▶ WHAT YOU NEED TO DO
From the line that includes "521x244 pixels." to the last line of the records, inclusive, repeat each line exactly.
----- SUPPLIED MATERIAL -----
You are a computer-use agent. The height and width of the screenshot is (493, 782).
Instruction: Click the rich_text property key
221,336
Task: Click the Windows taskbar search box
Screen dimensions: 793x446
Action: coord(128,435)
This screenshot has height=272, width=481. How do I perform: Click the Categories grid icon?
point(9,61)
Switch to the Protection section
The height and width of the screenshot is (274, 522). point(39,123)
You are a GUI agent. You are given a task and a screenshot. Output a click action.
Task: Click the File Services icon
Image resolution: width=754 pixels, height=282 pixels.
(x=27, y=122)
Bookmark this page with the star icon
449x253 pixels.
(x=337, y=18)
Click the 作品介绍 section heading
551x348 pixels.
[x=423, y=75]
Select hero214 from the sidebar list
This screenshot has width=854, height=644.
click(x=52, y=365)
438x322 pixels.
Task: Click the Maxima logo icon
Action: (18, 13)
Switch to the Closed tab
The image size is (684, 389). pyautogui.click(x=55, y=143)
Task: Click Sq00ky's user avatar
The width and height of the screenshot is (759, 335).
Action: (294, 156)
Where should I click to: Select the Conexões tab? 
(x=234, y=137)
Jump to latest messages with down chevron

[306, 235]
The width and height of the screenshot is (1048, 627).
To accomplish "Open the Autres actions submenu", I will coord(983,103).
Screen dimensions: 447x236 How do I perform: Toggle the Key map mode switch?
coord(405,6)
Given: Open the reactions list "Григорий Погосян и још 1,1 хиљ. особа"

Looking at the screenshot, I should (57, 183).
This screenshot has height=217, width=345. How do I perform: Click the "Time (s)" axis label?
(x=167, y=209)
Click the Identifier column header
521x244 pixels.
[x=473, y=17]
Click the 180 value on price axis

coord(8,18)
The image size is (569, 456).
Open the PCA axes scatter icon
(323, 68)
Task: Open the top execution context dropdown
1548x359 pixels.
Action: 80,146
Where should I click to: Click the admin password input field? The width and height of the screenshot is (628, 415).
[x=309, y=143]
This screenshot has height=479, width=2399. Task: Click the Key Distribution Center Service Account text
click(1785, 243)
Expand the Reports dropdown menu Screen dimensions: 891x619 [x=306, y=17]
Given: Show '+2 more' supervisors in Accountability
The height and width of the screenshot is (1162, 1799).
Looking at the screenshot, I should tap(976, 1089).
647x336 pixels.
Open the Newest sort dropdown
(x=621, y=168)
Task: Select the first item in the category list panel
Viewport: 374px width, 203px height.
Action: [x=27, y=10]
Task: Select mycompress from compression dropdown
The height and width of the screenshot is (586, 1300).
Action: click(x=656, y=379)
-----
▶ SOLUTION TO THIS EXERCISE
521x244 pixels.
[x=473, y=17]
Click the 180 value on price axis

coord(8,18)
The image size is (569, 456).
Open the PCA axes scatter icon
(323, 68)
Task: Open the top execution context dropdown
1548x359 pixels.
Action: 80,146
Where should I click to: Click the admin password input field? The width and height of the screenshot is (628, 415).
[x=309, y=143]
This screenshot has height=479, width=2399. Task: Click the Key Distribution Center Service Account text
click(1785, 243)
Expand the Reports dropdown menu Screen dimensions: 891x619 [x=306, y=17]
Given: Show '+2 more' supervisors in Accountability
The height and width of the screenshot is (1162, 1799).
Looking at the screenshot, I should tap(976, 1089).
647x336 pixels.
Open the Newest sort dropdown
(x=621, y=168)
Task: Select the first item in the category list panel
Viewport: 374px width, 203px height.
Action: [x=27, y=10]
Task: Select mycompress from compression dropdown
The height and width of the screenshot is (586, 1300).
Action: click(x=656, y=379)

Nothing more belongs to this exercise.